AARP Eye Center
The Generation Gap: Sometimes a Great Notion!
By Bethanne Patrick, July 18, 2013 04:38 PM
Three years ago, magazine writer Katie Hafner's family was in turmoil. Her mother was 77 and at loose ends, cast adrift by her husband's incipient dementia (he had moved back in with his family of origin).
Her daughter, Zoe, was an impressionable 16 and still reeling from the 2009 death of her father (Hafner's husband, Matt).
And as a 51-year-old widow, Hafner herself was eager to resolve some long-standing conflicts with her mother: abandonment and estrangement, for starters. Wouldn't housing everyone under the same roof let her tie up these issues?
"I had this dreamy, gauzy view of how things could be," says Hafner. "My mother and I could live together in this wonderful place," a "painted-lady" Victorian rowhouse they combined their funds to purchase in San Francisco.
This noble experiment in intergenerational living, Hafner makes clear in her stunningly honest new memoir, Mother Daughter Me, turned out to be a mission impossible.

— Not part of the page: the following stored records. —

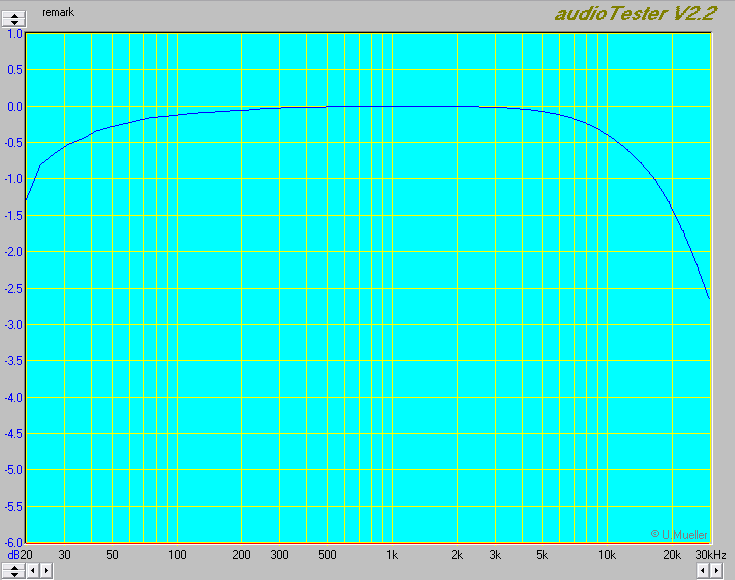Click the 1.0 top level axis label
Screen dimensions: 735x580
click(14, 34)
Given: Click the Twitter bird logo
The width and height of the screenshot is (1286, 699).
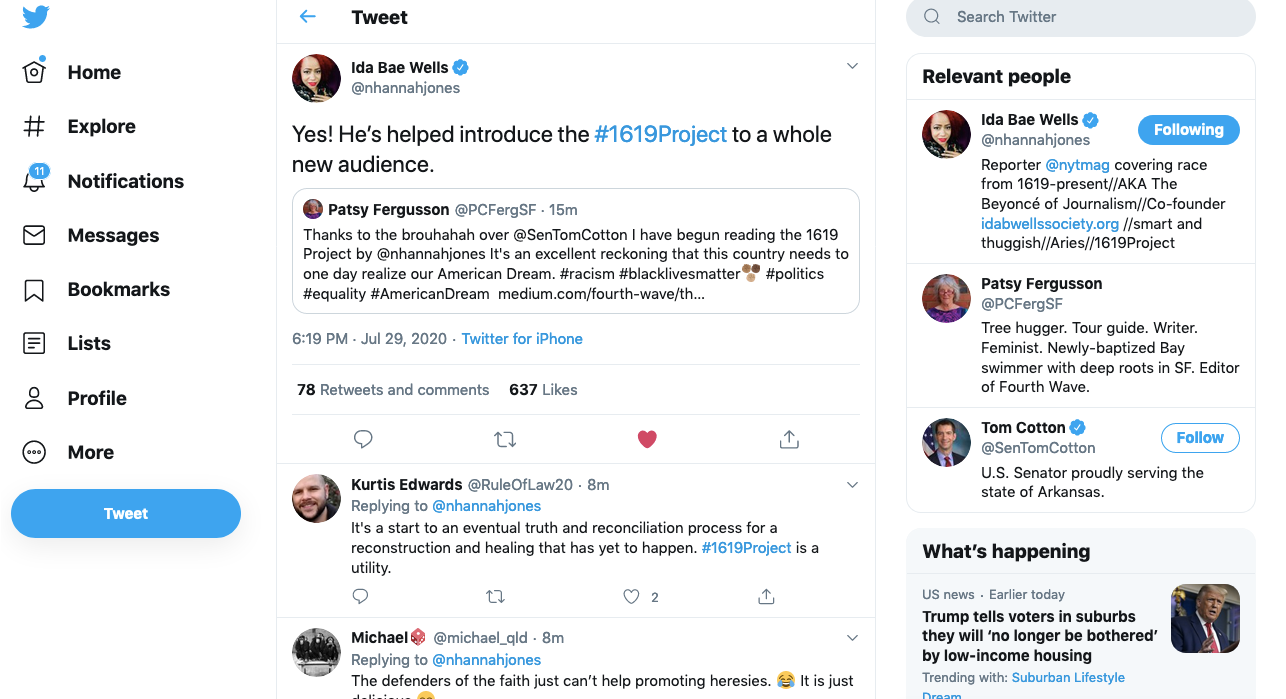Looking at the screenshot, I should (35, 17).
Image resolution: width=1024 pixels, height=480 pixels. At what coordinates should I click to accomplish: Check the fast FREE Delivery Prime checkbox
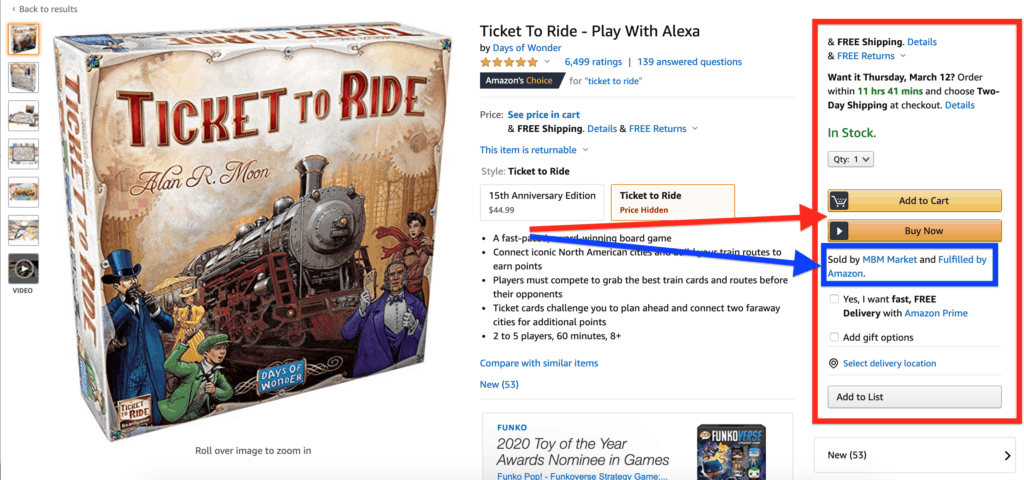tap(835, 299)
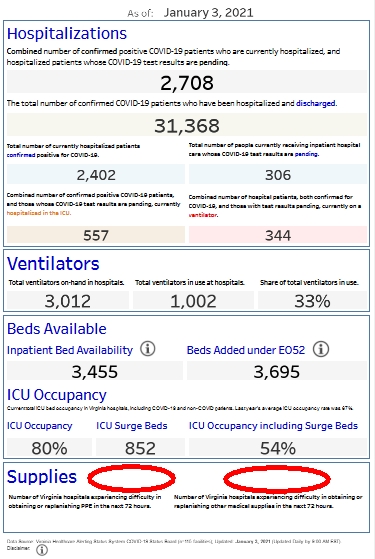Click the info icon beside Inpatient Bed Availability
The image size is (375, 559).
pyautogui.click(x=148, y=349)
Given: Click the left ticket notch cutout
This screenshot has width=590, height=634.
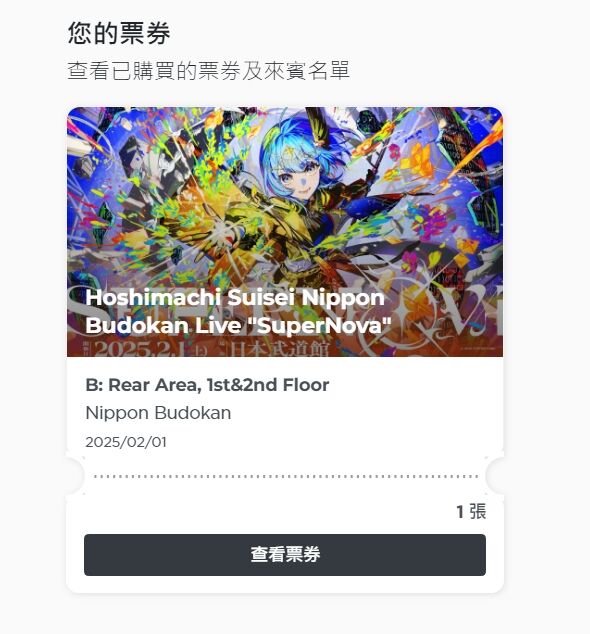Looking at the screenshot, I should click(74, 476).
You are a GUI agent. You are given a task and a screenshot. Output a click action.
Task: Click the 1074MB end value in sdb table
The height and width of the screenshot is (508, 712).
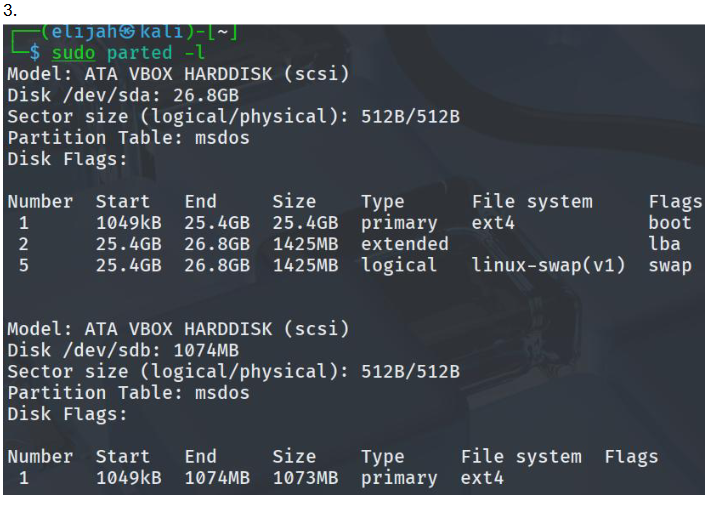click(217, 478)
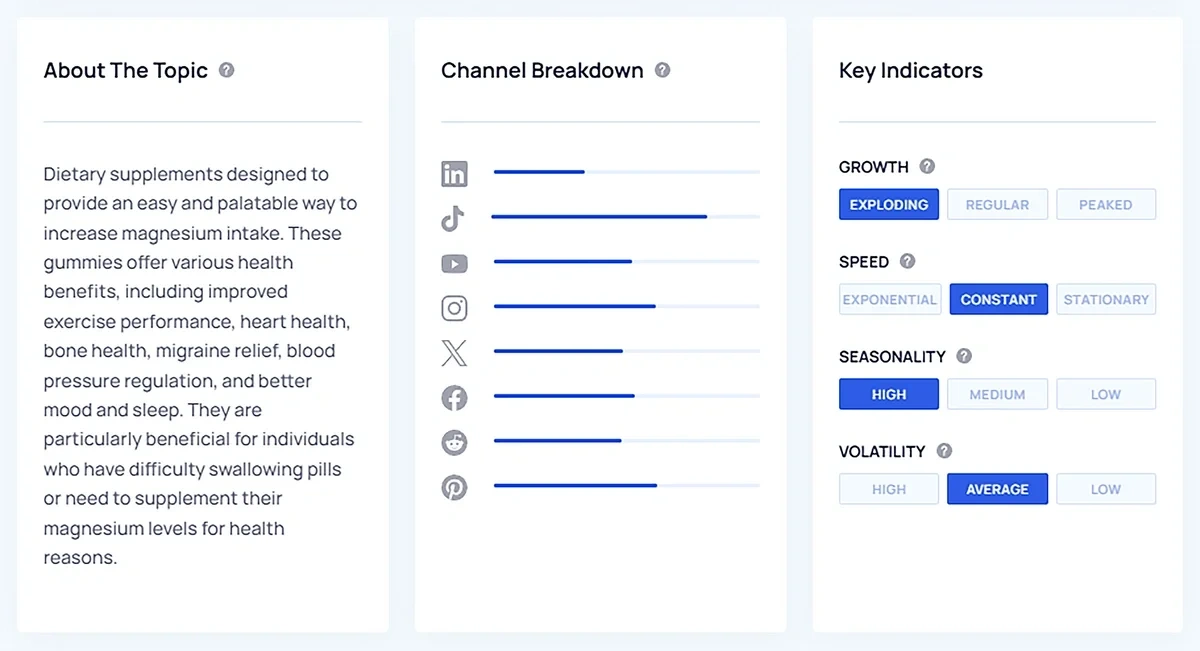Viewport: 1200px width, 651px height.
Task: Select the AVERAGE volatility option
Action: pos(997,488)
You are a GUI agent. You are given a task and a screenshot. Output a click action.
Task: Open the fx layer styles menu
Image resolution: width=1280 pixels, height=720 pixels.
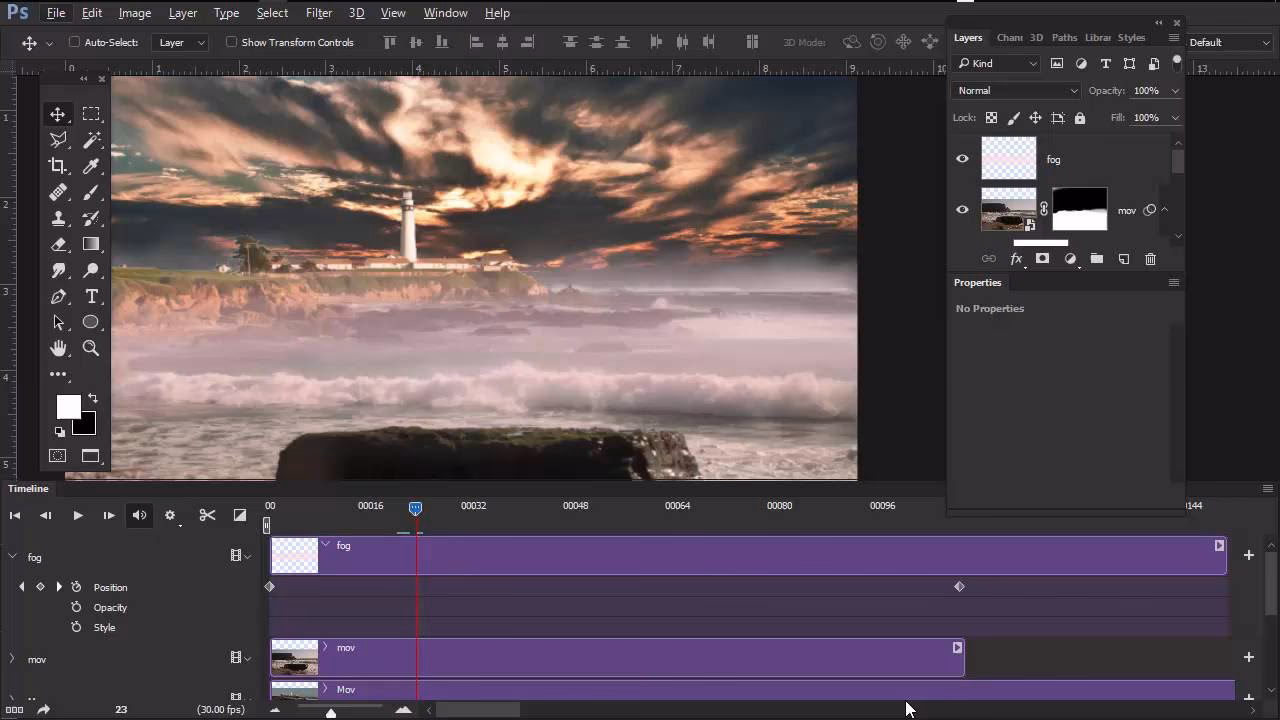(1016, 259)
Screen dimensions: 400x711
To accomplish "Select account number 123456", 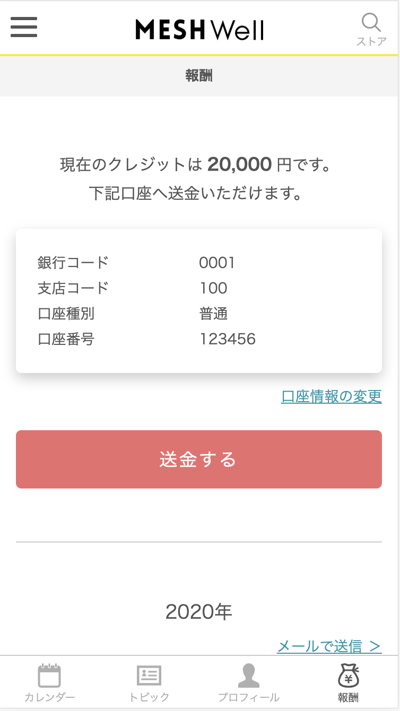I will pyautogui.click(x=227, y=339).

Hafner does an enlightening postmortem on her own wishful thinking: "I'd never written anything this personal before," she recalls, "so the book pushed me far beyond my comfort zone. Still, I wanted to be true to the reporting - so much so that I recorded some of our therapy sessions! (I stopped the instant our therapist remarked, 'It feels like there are four of us in the room.')"
If their reconstituted house felt crowded, it may have had to do with Hafner's bulging emotional baggage. That included the memory of her mother's alcoholic binges, the worst of which prompted Hafner's grandfather to remove 10-year-old Katie and her 12-year-old sister, Sarah, from the household: He sent them east to live with their father, alerting him only with a curt telephone message: "The girls are on the bus."
"Most of us never make the emotional and psychological preparations needed for an experiment like this to succeed," notes Hafner. So if you're thinking of taking a similar leap, look first: "Go to a counselor," the author advises. "Sit down with a third party before you do anything! This takes energy and goodwill, but it can keep viruses from erupting."
After six months or so of abortive détente, Hafner and her mother agreed it would be better if they parted ways again. How's that working out? The author sighs. "I think it has been very hard for my mother to grapple with some of the things I've written. When she first found out I planned to write about the experience, she was reassuring: 'Write whatever you want. I won't even read it.' But the truth is that she prefers the unexamined life. This could be generational."
Hafner may not have worked out the issues she wanted to in her own private Biosphere 2, but she has produced an ultimately very loving account of the episode - one in which, ironically, she works out a great deal indeed.